At ZKS other than freedom network (ToR precursor) we had psueudonyms
associated with cookie managers.  The idea was you create pseudonyms for
different purposes to segregate your online linkability.  

	medical
	casual browsing
	social media
	private
	work
	true name

Seems to me that people are always going to make mistakes with individual
keys, even if the feature were there and accidentally link all their coin
sources together.  I presume people saw the analysis of the slush related
25k BTC theft, even seemingly the thief made possible slips while trying
presumably not to:

http://anonymity-in-bitcoin.blogspot.com/2011/07/bitcoin-is-not-anonymous.html

Does the client have any privacy algorithm (to minimise coin source cross
linking) to reach a given payment?

eg consider say I use social media, with a screen name; I collect reddit
tips etc; I pay them out to others, or use them to buy virtual goods
associated with the same purpose.  

It would be rather useful to help people achieve that, there is already the
ability to create addresses, label them.  But I think just for the GUI to
allow you to control which address the payment is from would be enough, it
doesnt seem like such a complicated concept.  And if people dont care, they
only need create one address.

Technically ZKS wasnt anonymous networking like ToR but pseudonymous
networking.  Multiple wallets for different unlinked purposes would be
somewhat analogous to ZKS freedom pseudonymous networking & cookie-jar. 
Because of the pseudonymity in ZKS misbehavers could be blocked by exit
nodes based on pseudonym.  Of course they can always create a new pseudonym
but then they lose their accumulated reputation.  You can even make people
pay for pseudonyms, as I recall users got 5 free pseudonyms but had to pay
for more.

(Though I have to admit the concensus after some years at ZKS was most end
users didnt understand what a pseudonym was!  They just wanted to be
"private" and have the computer magically solve it for them.)

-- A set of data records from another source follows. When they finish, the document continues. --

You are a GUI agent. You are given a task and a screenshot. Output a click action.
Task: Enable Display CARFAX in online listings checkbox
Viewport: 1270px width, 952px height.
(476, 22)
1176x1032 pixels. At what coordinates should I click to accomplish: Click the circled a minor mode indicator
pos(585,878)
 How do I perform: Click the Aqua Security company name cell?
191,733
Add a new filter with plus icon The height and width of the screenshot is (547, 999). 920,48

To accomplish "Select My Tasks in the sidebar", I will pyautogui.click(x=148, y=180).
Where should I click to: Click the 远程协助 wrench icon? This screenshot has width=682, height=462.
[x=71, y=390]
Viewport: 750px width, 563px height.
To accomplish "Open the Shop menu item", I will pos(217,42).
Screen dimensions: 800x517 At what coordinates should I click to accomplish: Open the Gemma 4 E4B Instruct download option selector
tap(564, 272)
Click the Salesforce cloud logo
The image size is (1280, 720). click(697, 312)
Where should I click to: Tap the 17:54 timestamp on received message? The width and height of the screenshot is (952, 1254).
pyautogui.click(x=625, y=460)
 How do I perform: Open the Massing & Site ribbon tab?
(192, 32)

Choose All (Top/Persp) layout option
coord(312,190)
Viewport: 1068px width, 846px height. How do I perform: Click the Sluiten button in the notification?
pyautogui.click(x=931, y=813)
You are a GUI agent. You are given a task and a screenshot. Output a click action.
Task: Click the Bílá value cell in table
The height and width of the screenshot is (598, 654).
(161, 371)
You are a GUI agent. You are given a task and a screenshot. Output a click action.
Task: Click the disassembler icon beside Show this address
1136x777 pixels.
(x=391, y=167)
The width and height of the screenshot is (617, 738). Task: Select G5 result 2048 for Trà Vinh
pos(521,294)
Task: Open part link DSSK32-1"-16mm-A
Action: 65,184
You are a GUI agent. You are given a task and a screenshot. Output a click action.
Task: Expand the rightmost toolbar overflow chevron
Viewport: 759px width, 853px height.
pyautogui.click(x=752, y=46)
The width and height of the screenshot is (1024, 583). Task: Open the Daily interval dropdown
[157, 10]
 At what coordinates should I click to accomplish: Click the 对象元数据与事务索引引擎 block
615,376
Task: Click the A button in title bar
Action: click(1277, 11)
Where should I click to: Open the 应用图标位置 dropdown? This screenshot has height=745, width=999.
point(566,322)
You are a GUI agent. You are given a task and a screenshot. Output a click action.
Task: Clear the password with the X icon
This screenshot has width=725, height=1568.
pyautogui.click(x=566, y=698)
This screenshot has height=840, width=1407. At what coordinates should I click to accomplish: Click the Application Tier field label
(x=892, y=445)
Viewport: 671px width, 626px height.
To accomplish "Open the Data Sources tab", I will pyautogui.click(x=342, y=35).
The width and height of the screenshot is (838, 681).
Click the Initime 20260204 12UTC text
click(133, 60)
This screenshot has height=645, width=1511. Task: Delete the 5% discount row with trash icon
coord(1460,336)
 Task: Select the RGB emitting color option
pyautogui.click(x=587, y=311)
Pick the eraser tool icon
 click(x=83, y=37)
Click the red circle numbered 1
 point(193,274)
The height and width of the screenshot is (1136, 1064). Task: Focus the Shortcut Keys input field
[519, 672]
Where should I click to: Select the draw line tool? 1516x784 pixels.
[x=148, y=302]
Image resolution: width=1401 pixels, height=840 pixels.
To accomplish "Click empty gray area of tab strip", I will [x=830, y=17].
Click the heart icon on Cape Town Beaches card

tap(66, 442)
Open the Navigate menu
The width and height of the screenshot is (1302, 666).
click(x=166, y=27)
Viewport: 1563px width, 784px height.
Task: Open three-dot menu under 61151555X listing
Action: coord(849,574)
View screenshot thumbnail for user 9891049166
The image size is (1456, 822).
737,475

If you want to simplify maybe you could consider normal (linked to AML
trading accounts, orders for physically delivered goods etc), and "private"
analogus to the private browsing mode in various browsers.  Maybe beyond 2
is an advanced feature but still available.

Adam

On Tue, May 07, 2013 at 03:19:50PM +0200, Pieter Wuille wrote:
>On Tue, May 07, 2013 at 02:16:41PM +0200, Adam Back wrote:
>> Hi
>>
>> Three minor security/other issues:
>>
>> 1. please a way to unlock the wallet without displaying wallet password in
>>    console screen (console unlock wallet, to import priv key); or
>
>I think the general solution here is providing a feature-reach Python RPC client,
>which can do things like remember passwords, command history/tab completion,
>perhaps even batch lookups of compound commands (getblock $(getblockhash X, for
>example, ...). The naive RPC client built into bitcoind is not a good fit for
>many features, as they can much more efficiently be developed outside of the
>core binary,
>
>
>> 2. a button to import a private key (and option to transfer it to another
>>    key - if you are not the sole controller the private key)
>
>I'm quite opposed to any per-key fiddling in the GUI. This will inevitably lead
>to (even more) people misunderstanding how wallets work and shooting themself in
>the foot. I don't mind an expert mode ("coin control") that enables such features,
>but in general, we should for entire-wallet export and import rather than
>individual keys.
>
>Import & sweep an address is something else, that sounds safe to.
>
>> 3. a UX way to transfer BTC off a specific adress (eg choose from
>>    address), rather than having to spend the entire wallet onto a new
>>    address, just to get BTC off a specific address.  Doing it that way has
>>    problems: creates more network traffic/bigger packets, higher fees (if
>>    any transactions are young/low confirmation), and generally damages
>>    privacy as all your funds end up linked.
>
>This belongs in coin control, IMHO.
>
>-- 
>Pieter
>